> [Activity]: A line below contains "Given: Open the Administrator user menu", and a later one contains "Delete 视频-1.mp4 from". Repeat both, with every line between them, exactly.

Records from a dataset
════════════════

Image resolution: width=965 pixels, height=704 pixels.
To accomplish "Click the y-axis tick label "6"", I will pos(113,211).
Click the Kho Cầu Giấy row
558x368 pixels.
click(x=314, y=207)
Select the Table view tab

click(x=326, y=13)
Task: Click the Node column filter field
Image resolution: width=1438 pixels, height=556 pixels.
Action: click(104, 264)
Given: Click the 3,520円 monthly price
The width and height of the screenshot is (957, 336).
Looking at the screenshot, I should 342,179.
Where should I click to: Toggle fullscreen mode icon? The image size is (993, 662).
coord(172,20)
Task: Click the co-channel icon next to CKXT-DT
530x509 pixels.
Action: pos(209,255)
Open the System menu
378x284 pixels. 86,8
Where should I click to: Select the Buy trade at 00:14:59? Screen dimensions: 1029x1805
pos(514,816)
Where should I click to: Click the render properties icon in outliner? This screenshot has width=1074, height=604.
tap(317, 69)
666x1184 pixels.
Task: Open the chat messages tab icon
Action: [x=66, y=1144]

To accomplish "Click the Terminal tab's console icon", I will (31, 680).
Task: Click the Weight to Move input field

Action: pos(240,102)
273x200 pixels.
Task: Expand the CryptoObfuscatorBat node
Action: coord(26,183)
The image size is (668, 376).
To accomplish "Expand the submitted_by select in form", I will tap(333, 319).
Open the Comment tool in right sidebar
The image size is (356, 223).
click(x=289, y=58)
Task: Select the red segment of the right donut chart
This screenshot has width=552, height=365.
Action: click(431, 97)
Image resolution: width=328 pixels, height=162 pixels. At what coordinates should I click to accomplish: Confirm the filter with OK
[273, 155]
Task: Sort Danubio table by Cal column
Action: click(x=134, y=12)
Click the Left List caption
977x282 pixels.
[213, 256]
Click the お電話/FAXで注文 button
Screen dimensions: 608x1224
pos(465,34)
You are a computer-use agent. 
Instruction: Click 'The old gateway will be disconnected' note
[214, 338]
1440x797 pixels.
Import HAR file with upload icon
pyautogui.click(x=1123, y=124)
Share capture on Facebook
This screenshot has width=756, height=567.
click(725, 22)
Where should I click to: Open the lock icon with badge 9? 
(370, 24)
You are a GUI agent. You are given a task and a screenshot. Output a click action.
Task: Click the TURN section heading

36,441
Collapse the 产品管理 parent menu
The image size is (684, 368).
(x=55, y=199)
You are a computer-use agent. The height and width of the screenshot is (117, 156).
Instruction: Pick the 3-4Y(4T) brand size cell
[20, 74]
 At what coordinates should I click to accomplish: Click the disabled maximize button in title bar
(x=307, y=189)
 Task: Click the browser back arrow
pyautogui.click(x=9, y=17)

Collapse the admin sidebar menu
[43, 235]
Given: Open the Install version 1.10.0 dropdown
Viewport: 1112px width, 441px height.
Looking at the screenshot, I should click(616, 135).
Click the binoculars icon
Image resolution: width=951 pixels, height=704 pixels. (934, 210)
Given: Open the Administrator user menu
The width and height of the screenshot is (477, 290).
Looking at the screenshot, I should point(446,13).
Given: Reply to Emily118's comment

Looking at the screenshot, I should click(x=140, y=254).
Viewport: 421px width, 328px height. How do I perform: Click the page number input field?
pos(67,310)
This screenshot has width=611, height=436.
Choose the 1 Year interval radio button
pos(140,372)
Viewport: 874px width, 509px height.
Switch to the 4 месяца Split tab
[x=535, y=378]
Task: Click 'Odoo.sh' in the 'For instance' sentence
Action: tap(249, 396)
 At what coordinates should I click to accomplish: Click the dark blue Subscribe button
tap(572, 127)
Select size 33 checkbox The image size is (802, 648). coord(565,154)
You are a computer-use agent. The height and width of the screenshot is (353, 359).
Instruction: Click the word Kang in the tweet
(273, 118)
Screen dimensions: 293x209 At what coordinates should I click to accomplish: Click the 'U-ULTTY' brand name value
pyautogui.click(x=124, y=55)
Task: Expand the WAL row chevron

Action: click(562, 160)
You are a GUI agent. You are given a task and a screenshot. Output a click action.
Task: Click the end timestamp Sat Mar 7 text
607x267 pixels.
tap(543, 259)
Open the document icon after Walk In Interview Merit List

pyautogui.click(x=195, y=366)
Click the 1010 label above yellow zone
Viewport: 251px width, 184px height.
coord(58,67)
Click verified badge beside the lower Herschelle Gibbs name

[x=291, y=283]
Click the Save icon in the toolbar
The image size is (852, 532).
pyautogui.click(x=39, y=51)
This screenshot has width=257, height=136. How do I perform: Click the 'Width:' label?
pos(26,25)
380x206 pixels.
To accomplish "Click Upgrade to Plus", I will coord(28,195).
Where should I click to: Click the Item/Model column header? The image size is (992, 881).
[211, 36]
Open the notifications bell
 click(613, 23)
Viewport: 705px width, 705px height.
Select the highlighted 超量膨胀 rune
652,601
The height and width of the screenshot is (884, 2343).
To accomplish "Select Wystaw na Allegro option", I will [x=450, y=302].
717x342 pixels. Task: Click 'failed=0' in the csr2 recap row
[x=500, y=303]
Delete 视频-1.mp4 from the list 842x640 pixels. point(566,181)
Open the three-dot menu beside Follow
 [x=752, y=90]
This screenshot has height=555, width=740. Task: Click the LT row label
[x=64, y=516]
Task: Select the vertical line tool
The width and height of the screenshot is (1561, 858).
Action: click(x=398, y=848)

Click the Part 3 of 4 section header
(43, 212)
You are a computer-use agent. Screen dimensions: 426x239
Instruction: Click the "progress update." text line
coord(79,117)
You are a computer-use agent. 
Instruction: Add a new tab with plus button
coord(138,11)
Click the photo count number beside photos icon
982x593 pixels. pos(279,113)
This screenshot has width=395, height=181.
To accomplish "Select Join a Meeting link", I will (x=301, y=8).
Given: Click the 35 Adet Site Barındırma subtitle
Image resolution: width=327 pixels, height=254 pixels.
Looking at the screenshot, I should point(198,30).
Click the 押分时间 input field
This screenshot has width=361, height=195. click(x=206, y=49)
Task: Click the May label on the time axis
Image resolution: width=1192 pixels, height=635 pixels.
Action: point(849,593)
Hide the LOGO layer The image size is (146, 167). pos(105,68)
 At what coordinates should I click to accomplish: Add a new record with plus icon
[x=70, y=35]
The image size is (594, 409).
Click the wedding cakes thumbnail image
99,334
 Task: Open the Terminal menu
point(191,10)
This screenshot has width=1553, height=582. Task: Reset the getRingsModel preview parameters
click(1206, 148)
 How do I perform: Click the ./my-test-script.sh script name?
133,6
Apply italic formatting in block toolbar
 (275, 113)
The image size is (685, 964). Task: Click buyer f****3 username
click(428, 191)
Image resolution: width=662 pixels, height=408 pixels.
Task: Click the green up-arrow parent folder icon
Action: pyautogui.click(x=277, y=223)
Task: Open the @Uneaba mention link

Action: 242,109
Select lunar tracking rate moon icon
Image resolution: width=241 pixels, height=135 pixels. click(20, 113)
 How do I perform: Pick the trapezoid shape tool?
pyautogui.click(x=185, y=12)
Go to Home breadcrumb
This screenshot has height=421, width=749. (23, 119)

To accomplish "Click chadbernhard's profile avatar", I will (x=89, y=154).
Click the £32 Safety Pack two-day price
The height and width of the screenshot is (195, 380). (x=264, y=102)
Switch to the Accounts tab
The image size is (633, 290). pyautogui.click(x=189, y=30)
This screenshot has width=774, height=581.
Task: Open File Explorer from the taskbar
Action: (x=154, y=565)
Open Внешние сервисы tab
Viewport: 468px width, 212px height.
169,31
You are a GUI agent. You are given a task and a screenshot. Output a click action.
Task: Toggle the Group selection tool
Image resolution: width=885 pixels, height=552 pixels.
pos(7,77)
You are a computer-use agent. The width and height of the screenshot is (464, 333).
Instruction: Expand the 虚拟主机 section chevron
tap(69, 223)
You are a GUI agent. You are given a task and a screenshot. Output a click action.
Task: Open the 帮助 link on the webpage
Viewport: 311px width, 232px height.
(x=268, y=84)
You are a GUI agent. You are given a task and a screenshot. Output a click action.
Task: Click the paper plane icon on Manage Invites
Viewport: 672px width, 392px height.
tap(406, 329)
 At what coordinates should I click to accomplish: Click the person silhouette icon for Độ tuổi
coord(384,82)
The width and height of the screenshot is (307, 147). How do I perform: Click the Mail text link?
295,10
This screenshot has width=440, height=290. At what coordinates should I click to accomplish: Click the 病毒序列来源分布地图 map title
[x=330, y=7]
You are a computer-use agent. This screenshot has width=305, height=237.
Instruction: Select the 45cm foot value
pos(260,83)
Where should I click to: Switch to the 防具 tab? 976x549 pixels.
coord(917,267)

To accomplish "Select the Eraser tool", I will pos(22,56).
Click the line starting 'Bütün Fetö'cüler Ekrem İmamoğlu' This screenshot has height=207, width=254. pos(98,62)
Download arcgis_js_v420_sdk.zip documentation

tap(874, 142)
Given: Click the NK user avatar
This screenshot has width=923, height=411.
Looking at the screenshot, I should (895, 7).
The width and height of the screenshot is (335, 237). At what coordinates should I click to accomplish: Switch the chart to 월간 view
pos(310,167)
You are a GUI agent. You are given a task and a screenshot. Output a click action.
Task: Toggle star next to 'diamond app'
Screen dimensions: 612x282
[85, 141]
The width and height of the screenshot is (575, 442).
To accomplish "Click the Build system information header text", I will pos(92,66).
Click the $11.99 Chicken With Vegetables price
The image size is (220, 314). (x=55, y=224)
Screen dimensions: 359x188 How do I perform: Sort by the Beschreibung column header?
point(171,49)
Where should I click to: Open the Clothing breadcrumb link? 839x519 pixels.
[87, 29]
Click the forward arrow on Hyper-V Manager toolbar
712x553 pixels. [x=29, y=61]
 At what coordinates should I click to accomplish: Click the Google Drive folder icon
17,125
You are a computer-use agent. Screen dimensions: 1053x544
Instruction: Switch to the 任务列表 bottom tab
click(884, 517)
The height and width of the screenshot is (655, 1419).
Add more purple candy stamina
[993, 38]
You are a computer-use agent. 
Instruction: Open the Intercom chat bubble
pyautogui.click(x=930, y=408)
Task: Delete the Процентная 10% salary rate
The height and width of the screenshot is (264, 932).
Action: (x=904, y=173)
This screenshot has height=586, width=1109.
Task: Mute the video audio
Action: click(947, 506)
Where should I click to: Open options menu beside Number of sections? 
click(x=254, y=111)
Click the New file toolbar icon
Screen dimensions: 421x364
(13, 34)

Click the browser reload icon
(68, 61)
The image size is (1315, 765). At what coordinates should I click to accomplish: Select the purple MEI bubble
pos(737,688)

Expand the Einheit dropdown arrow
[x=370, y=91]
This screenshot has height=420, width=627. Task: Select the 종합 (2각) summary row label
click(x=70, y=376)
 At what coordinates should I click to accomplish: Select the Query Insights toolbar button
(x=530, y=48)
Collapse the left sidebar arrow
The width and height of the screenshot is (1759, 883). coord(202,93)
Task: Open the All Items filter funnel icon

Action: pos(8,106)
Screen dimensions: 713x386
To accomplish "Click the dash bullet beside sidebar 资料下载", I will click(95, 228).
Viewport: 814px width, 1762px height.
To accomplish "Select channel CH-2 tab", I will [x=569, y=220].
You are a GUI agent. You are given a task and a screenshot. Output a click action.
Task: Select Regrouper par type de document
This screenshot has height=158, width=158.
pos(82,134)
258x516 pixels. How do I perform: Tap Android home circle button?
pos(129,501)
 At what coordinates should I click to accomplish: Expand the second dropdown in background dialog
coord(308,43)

════════════════

> [Answer to this exercise]:
Given: Open the Administrator user menu
The width and height of the screenshot is (477, 290).
Looking at the screenshot, I should point(446,13).
Given: Reply to Emily118's comment

Looking at the screenshot, I should click(x=140, y=254).
Viewport: 421px width, 328px height. How do I perform: Click the page number input field?
pos(67,310)
This screenshot has width=611, height=436.
Choose the 1 Year interval radio button
pos(140,372)
Viewport: 874px width, 509px height.
Switch to the 4 месяца Split tab
[x=535, y=378]
Task: Click 'Odoo.sh' in the 'For instance' sentence
Action: tap(249, 396)
 At what coordinates should I click to accomplish: Click the dark blue Subscribe button
tap(572, 127)
Select size 33 checkbox The image size is (802, 648). coord(565,154)
You are a computer-use agent. The height and width of the screenshot is (353, 359).
Instruction: Click the word Kang in the tweet
(273, 118)
Screen dimensions: 293x209 At what coordinates should I click to accomplish: Click the 'U-ULTTY' brand name value
pyautogui.click(x=124, y=55)
Task: Expand the WAL row chevron

Action: click(562, 160)
You are a GUI agent. You are given a task and a screenshot. Output a click action.
Task: Click the end timestamp Sat Mar 7 text
607x267 pixels.
tap(543, 259)
Open the document icon after Walk In Interview Merit List

pyautogui.click(x=195, y=366)
Click the 1010 label above yellow zone
Viewport: 251px width, 184px height.
coord(58,67)
Click verified badge beside the lower Herschelle Gibbs name

[x=291, y=283]
Click the Save icon in the toolbar
The image size is (852, 532).
pyautogui.click(x=39, y=51)
This screenshot has width=257, height=136. How do I perform: Click the 'Width:' label?
pos(26,25)
380x206 pixels.
To accomplish "Click Upgrade to Plus", I will coord(28,195).
Where should I click to: Click the Item/Model column header? The image size is (992, 881).
[211, 36]
Open the notifications bell
 click(613, 23)
Viewport: 705px width, 705px height.
Select the highlighted 超量膨胀 rune
652,601
The height and width of the screenshot is (884, 2343).
To accomplish "Select Wystaw na Allegro option", I will [x=450, y=302].
717x342 pixels. Task: Click 'failed=0' in the csr2 recap row
[x=500, y=303]
Delete 视频-1.mp4 from the list 842x640 pixels. point(566,181)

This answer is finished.